You can either (1) mount your /etc/gitlab-runner directory and keep it persistent or (2) create an entrypoint script that registers the runner every time the container starts.
For example, you may have an entrypoint script like this:
#!/usr/bin/env bash
# entrypoint.sh
gitlab-runner register \
--non-interactive \
--url "${CI_SERVER_URL}/" \
--registration-token "${RUNNER_TOKEN}" \
--executor "${RUNNER_EXECUTOR}" \
--descritpion="${RUNNER_DESCRIPTION}" \
--config="/etc/gitlab-runner/config.toml"

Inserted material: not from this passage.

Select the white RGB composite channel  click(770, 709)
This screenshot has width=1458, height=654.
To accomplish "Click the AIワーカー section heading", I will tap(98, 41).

# call original gitlab-runner entrypoint with CMD args
exec /usr/bin/dumb-init /entrypoint "$#"
And a dockerfile for the runner like this:
FROM gitlab/gitlab-runner:v14.8.2
COPY entrypoint.sh /docker-entrypoint.sh
ENTRYPOINT ["./docker-entrypoint.sh"]
# Need to redefine original CMD provided by the parent image after setting ENTRYPOINT
CMD ["run", "--user=gitlab-runner", "--working-directory=/home/gitlab-runner"]
This is just one way of expressing the solution. In principle, you don't need to custom-build the image -- you could make an equivalent entrypoint: key in your compose file and skip the custom dockerfile.